Results Incidence of ankylosing enthesitis was lower in the F2 generation as compared to wild-type DBA/1 males (42% vs 72%; p<0.0001). When applying the FDR algorithm for 159 markers, associations with D3MIT199 and D3MIT160 were significant (p<0.016). Adjacent markers were additionally genotyped. In the associated region between markers D3MIT42 and D3MIT129, 162 genes were found among which Bmpr1b, Cxxc4, Lef1, Papss1, Pitx2, and Ube2d3. Only BMP receptor type 1b (Bmpr1b) was specifically upregulated in mice with spontaneous arthritis as demonstrated by qPCR. Additionally, Bmpr1b ligand, GDF5, induces differential expression of osteogenic genes in cultures from BALB/c mice as compared to DBA/1 mice. Osterix (OSX), osteocalcin (OC) and bone siaoloprotein (BSP) are all significantly upregulated in BALB/c cultures after 5 days in the presence of GDF5.

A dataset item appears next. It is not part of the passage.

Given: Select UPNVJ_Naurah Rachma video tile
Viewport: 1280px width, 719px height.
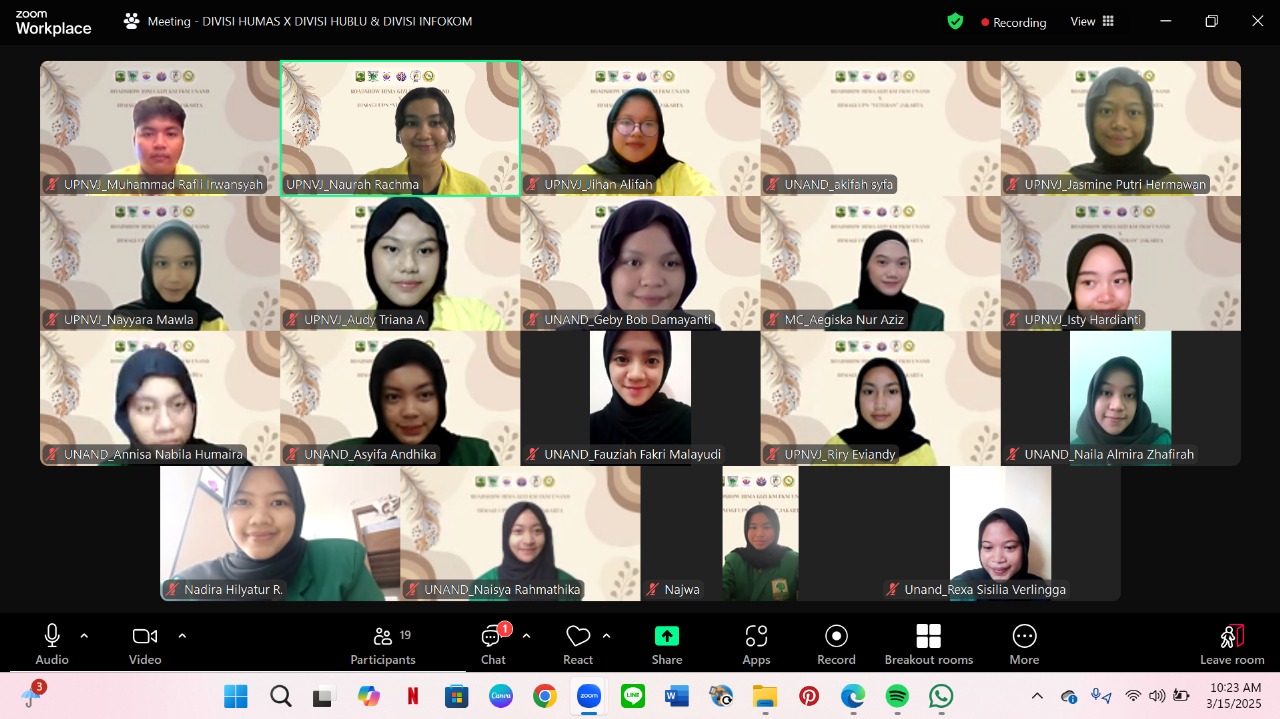Looking at the screenshot, I should coord(400,127).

Conclusions Using F2 mouse genetics in the analysis of joint ankylosis, The authors identified a locus on chromosome 3 that shows association to disease. Within this locus several genes may play a role in ankylosis, however, our functional data suggests that Bmpr1b is involved. The response to GDF5 in limb bud cultures highlights that differences exist in the GDF5-Bmpr1b pathway in BALB/c and disease-susceptible DBA/1 mice, further corroborating an essential role for BMPs in human and murine ankylosis.